## WORK TO COMPLETE
Copy out the data word for word, starting at the line that contains "This screenshot has height=1009, width=849." and continuing through the end of the data, with both ends included. Leave the pictures out of your copy.

Item position entries:
◇ ◇ ◇ ◇ ◇ ◇ ◇

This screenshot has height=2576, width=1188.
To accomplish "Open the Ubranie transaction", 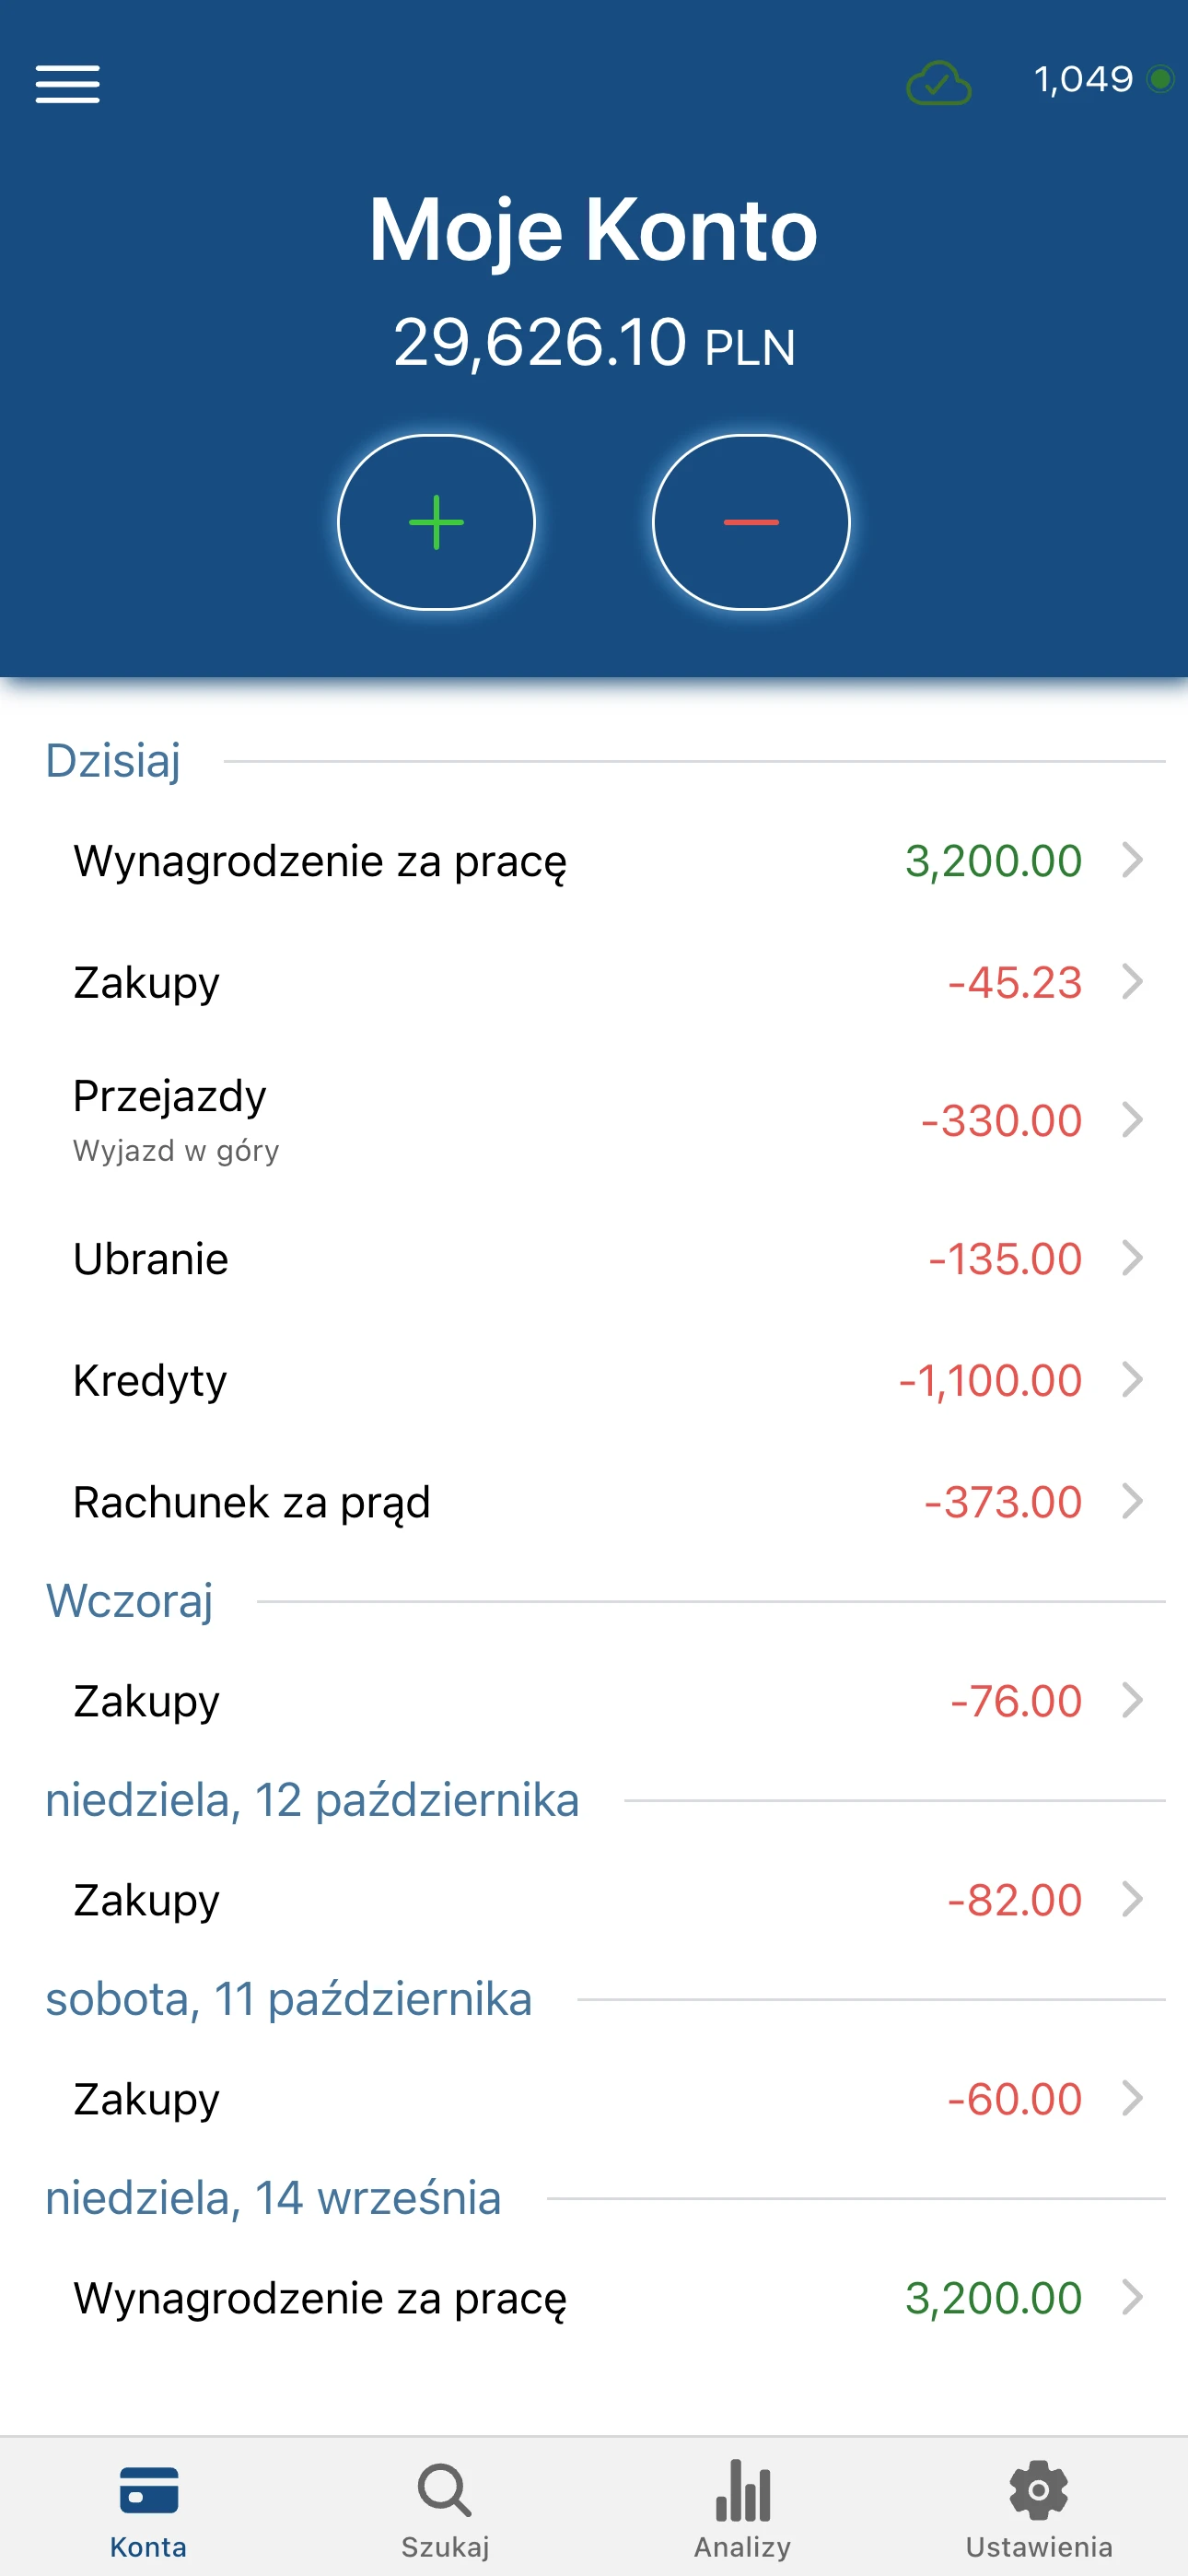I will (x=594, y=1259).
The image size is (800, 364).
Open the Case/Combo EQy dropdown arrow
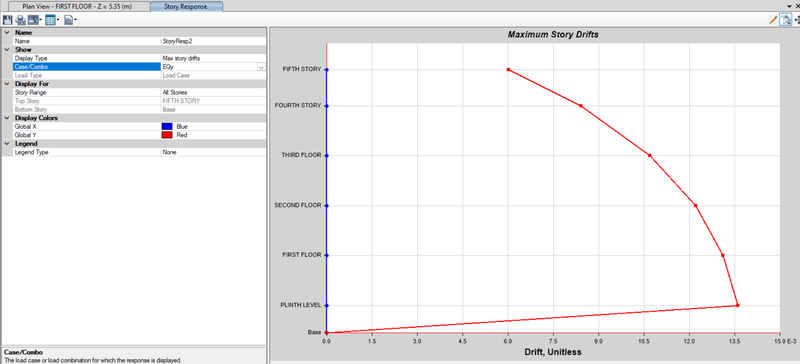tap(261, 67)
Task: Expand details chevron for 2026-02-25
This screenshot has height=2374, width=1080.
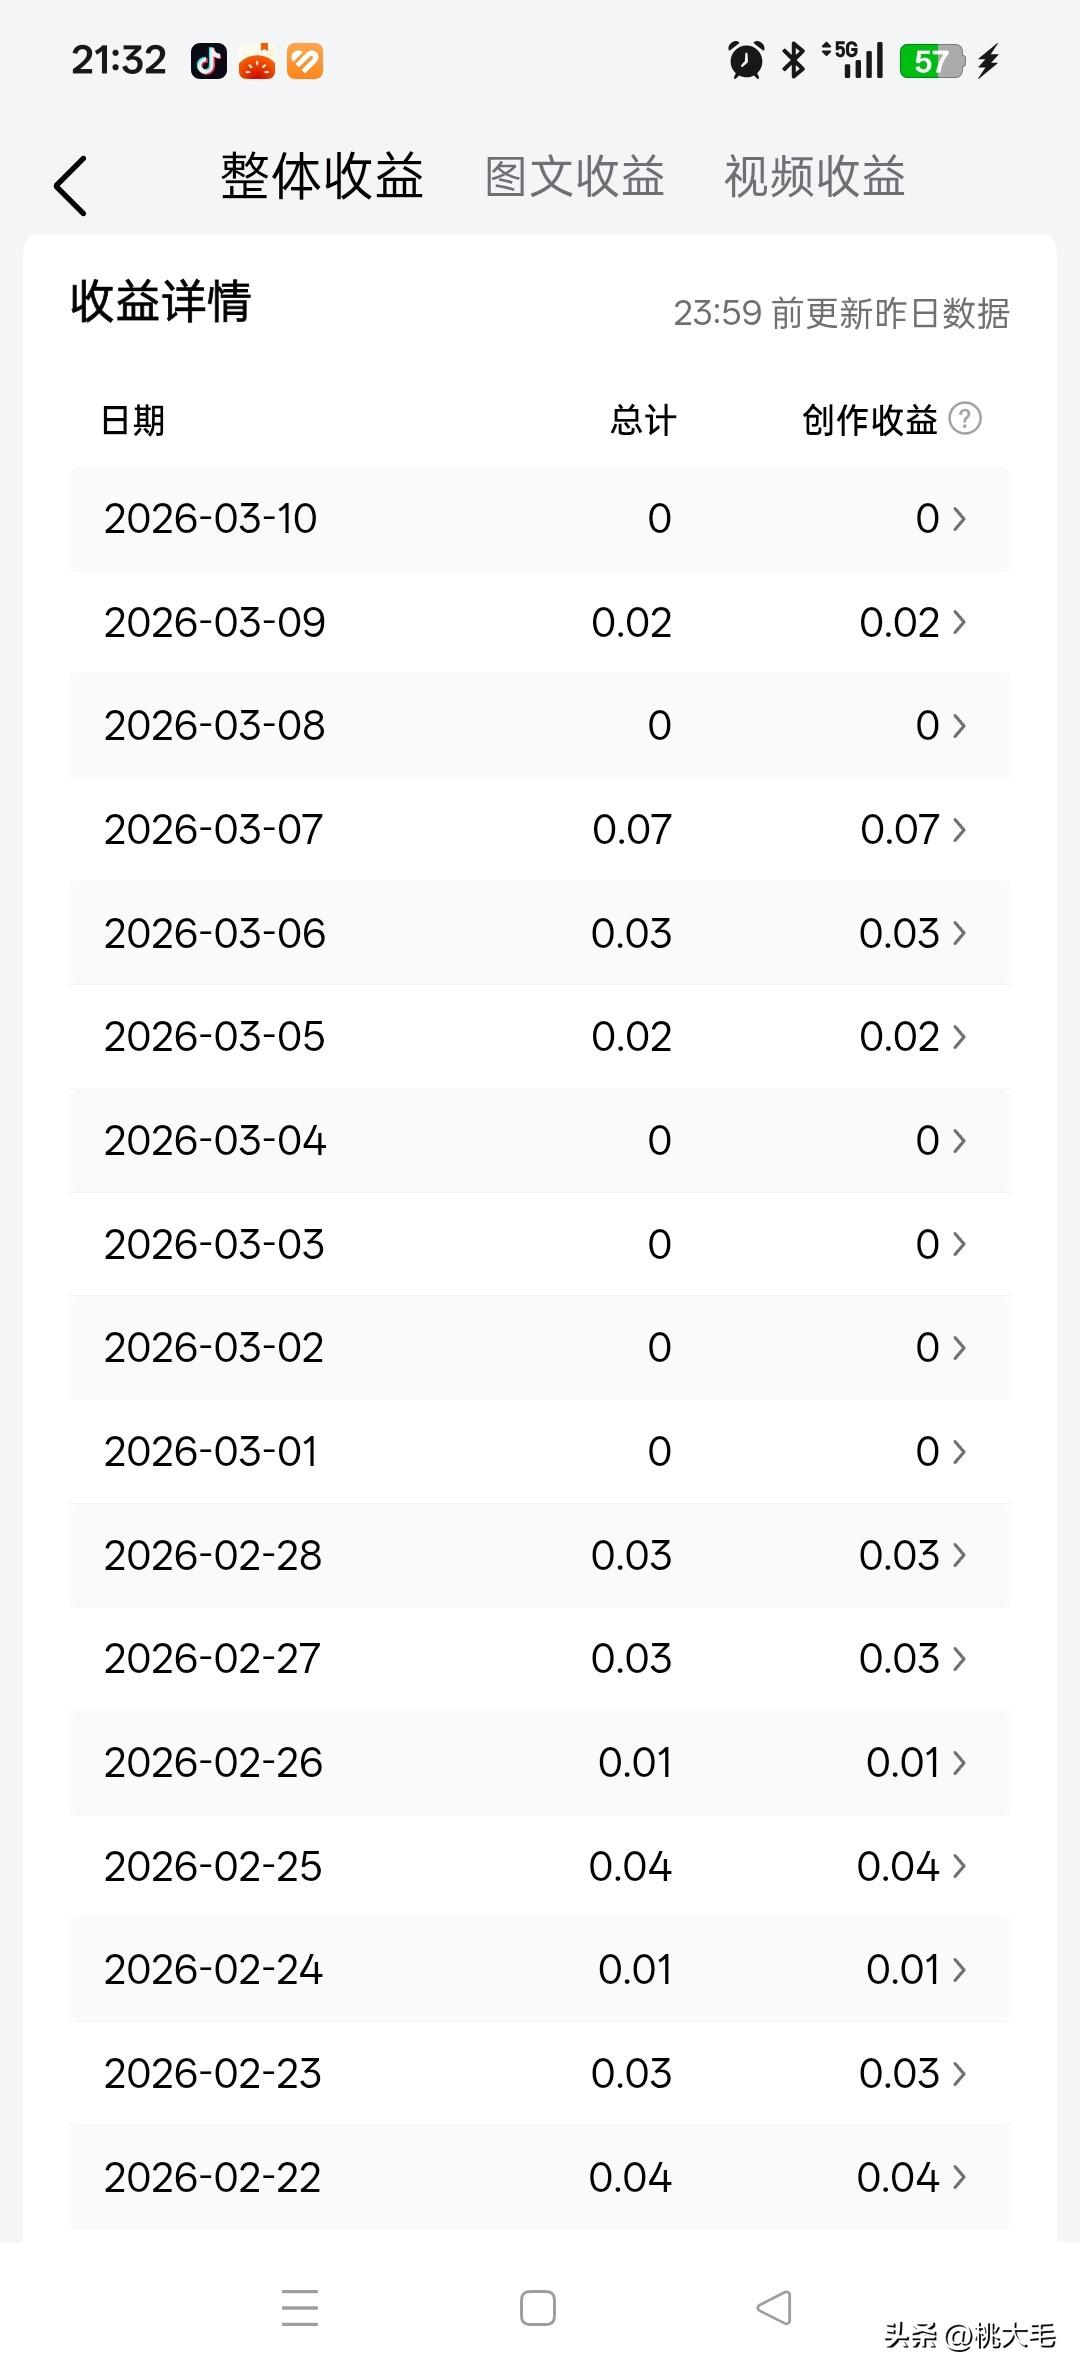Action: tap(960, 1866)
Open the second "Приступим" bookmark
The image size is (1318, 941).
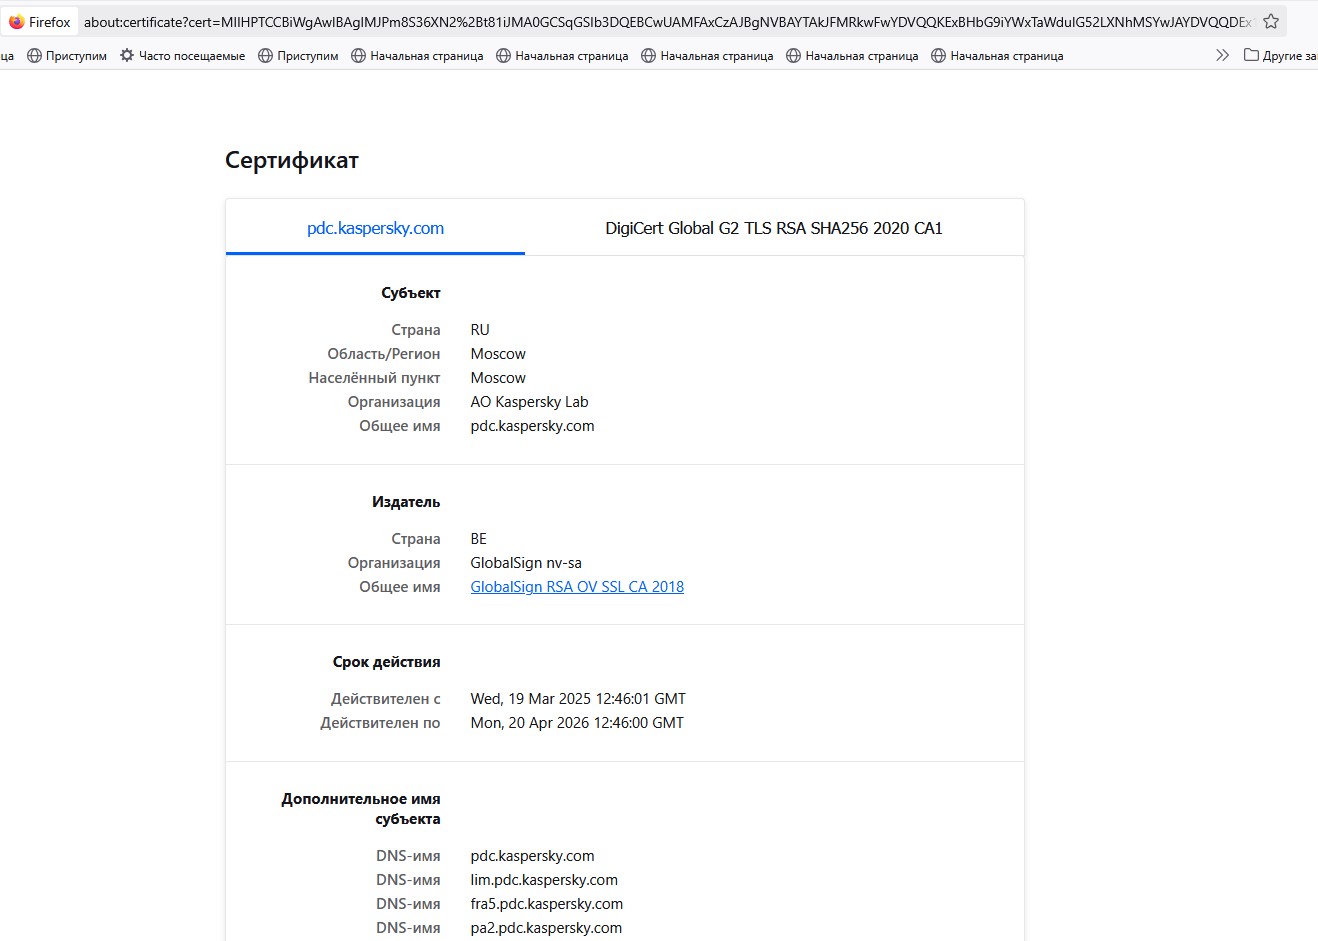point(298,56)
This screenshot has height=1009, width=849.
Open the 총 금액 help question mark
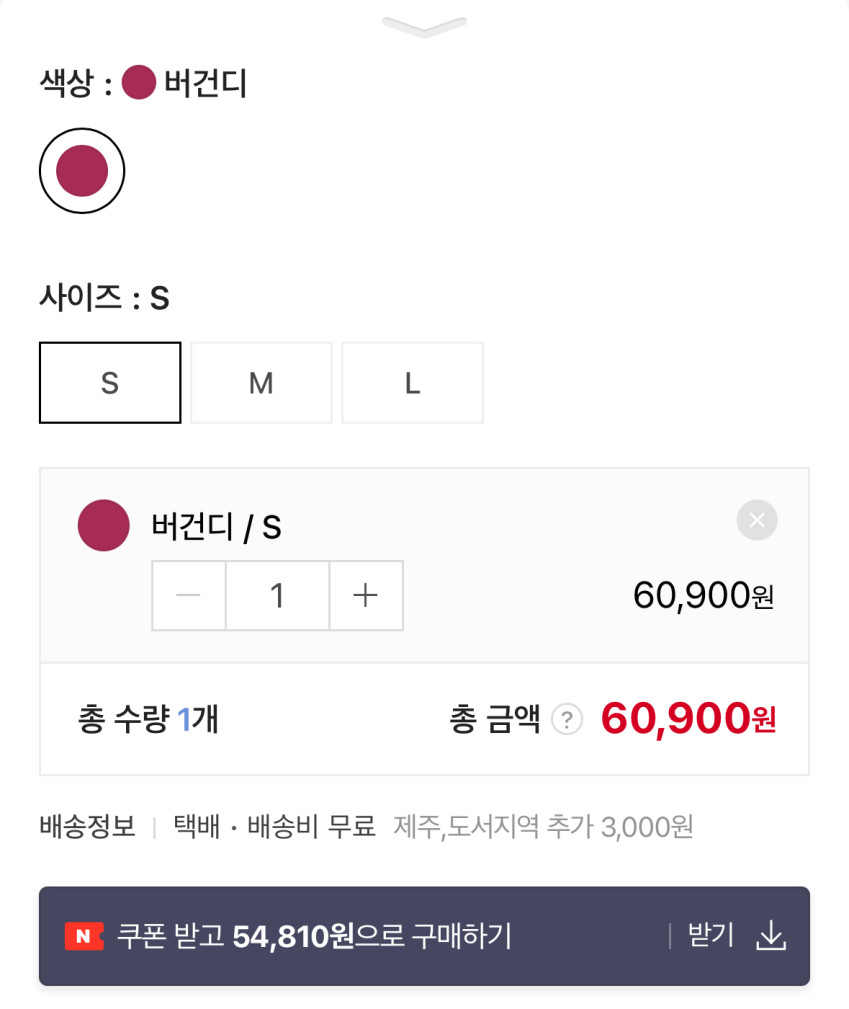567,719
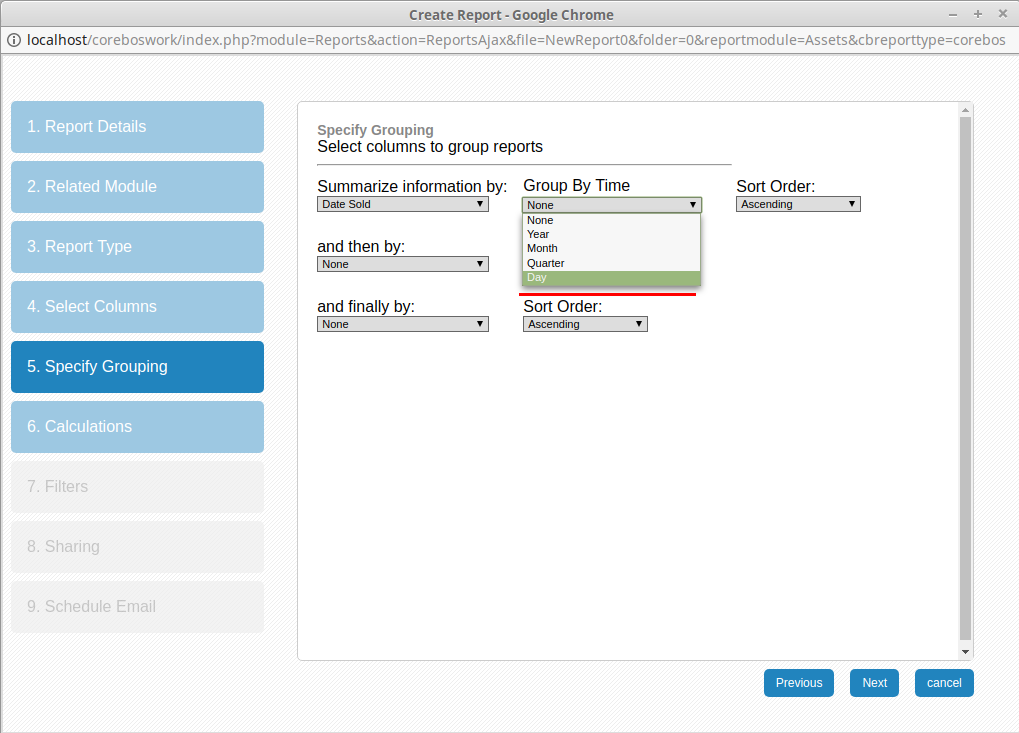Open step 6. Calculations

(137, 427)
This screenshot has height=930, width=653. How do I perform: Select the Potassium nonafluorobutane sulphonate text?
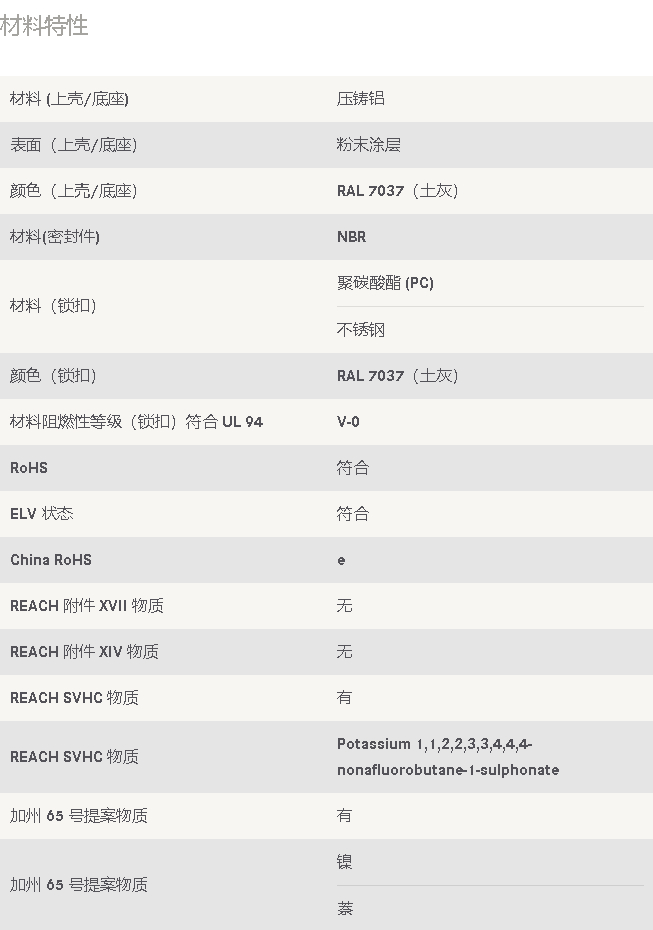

◇ ◇ ◇ ◇ ◇ ◇ ◇

## TASK RESPONSE
This screenshot has height=1009, width=849.
Open the 총 금액 help question mark
567,719
Open step 6. Calculations

(137, 427)
This screenshot has height=930, width=653. How do I perform: Select the Potassium nonafluorobutane sulphonate text?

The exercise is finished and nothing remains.